Tibetan lama, teacher, and author

Dzogchen Ranyak Patrul Rinpoche (born 1963) is a Tibetan lama, teacher, and author in the Nyingma school of Tibetan Buddhism. He is the founder of the Dzogchen Centre Belgium, a branch of the Dzogchen Monastery in Tibet.

== Biography ==
Dzogchen Ranyak Patrul Rinpoche was born close to Rutam Orgyen Samten Chöling (Dzogchen Monastery) in the centre of Kham, Eastern Tibet, in 1963. His mother hailed from the family of his previous incarnation. His father was called Drupa. As a child he demonstrated excellent abilities in learning quickly and effortlessly.
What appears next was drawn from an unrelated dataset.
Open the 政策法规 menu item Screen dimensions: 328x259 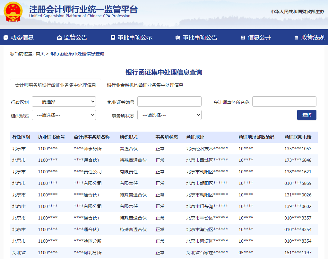313,38
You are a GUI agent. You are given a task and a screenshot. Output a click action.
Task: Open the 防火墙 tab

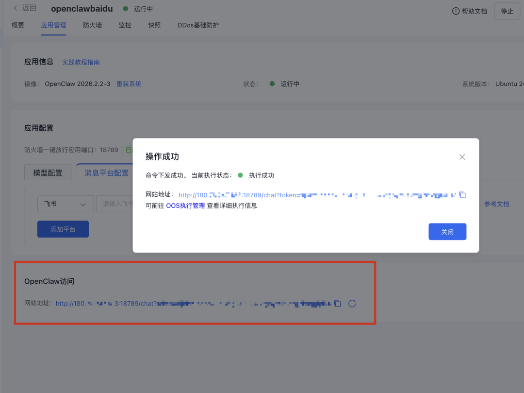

He began his studies at Dzogchen Monastery where he was also trained in Tantric rituals and assigned to the position of chöchen, the great chöpon. At that time he participated in reconstructing Dzogchen Monastery by drawing, painting and making masks.
Later he continued his studies at Dzogchen Shri Singha University where he studied the traditional Tibetan curriculum from the practices of the three bases of discipline to the highest Tantras. He engaged in the practice of listening, reflecting and meditating through which he gained knowledge of great Indian commentaries and gained meditative experience. Through the practice of discipline he tamed his mindstream.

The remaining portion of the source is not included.